(Entries from a pointing dataset)
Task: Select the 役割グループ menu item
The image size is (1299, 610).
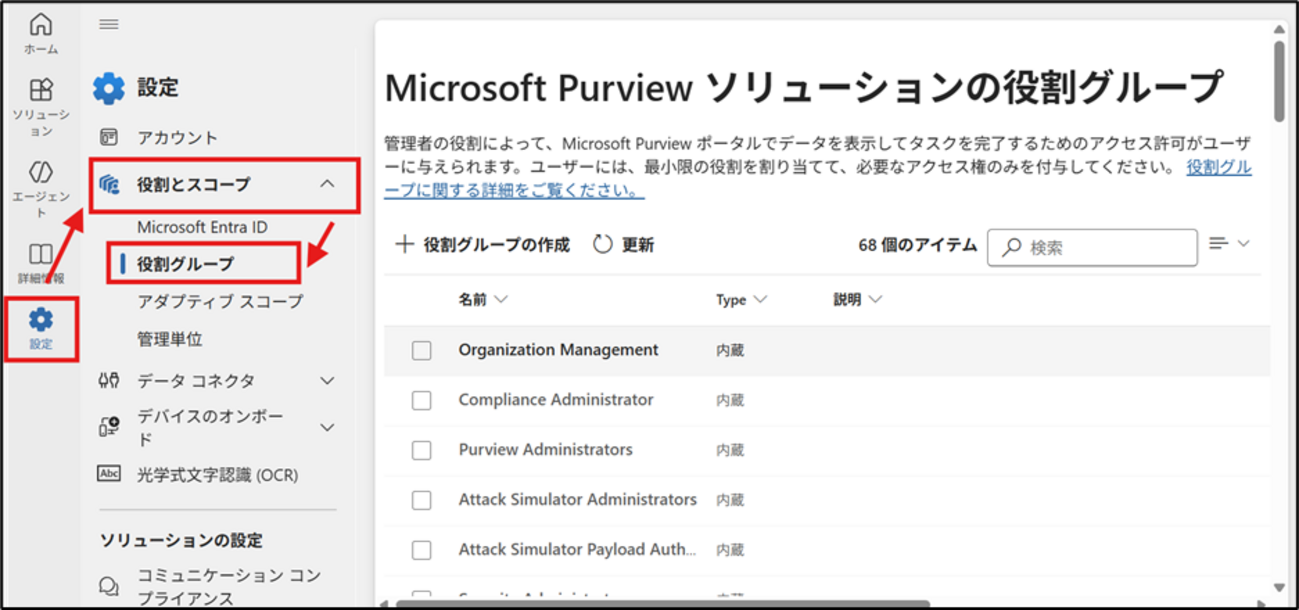Action: [185, 264]
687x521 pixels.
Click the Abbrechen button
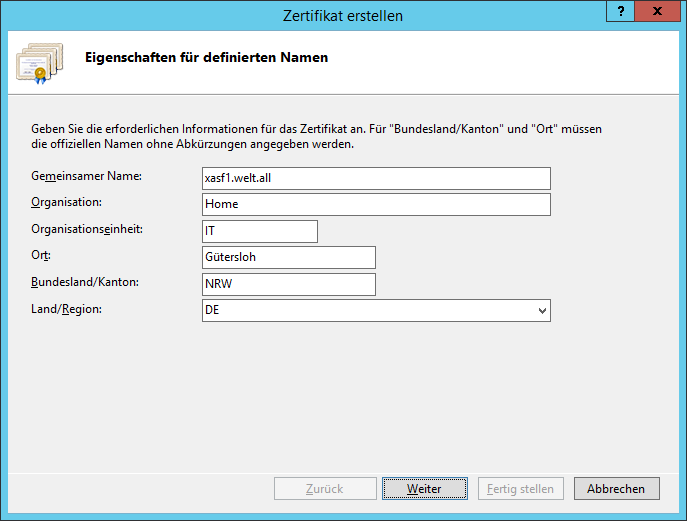point(616,489)
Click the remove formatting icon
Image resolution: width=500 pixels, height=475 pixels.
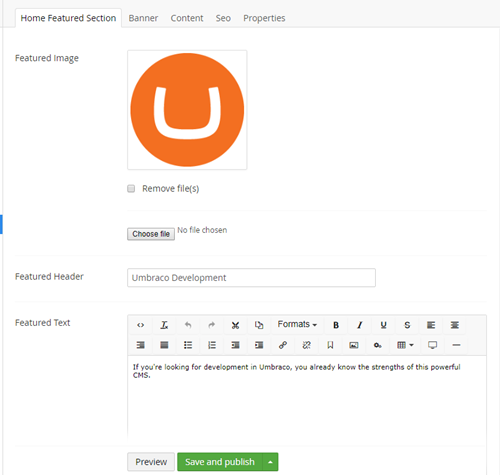[164, 325]
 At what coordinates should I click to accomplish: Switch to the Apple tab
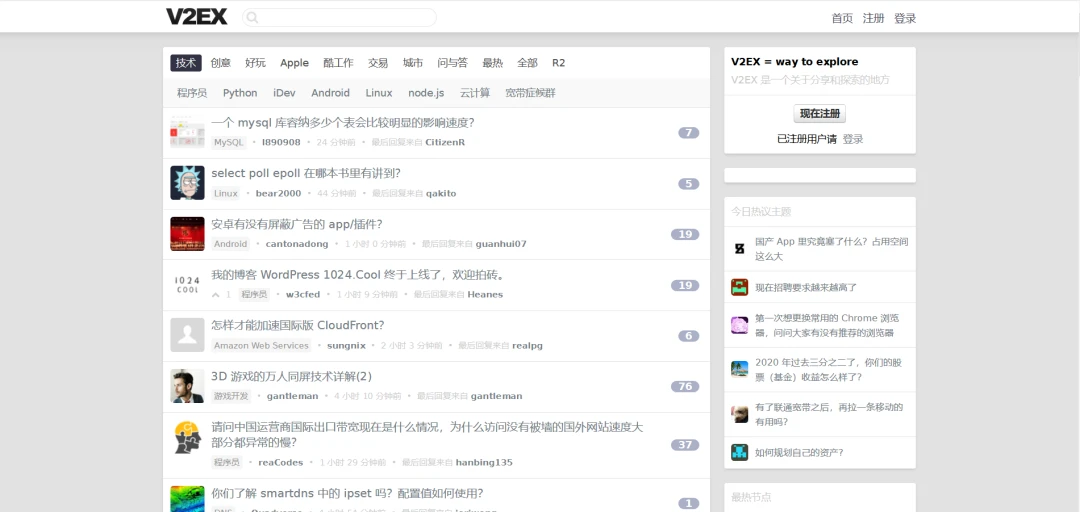(x=294, y=63)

> **Instructions to follow**: Arrange the lines from the one containing "At what coordinates" through the end of the entries as a JSON list of strings, one string per line, omitting blank lines. Leave the pictures out of the list.

> **Solution to this problem**:
[
  " At what coordinates should I click to accomplish: Switch to the Apple tab",
  "(x=294, y=63)"
]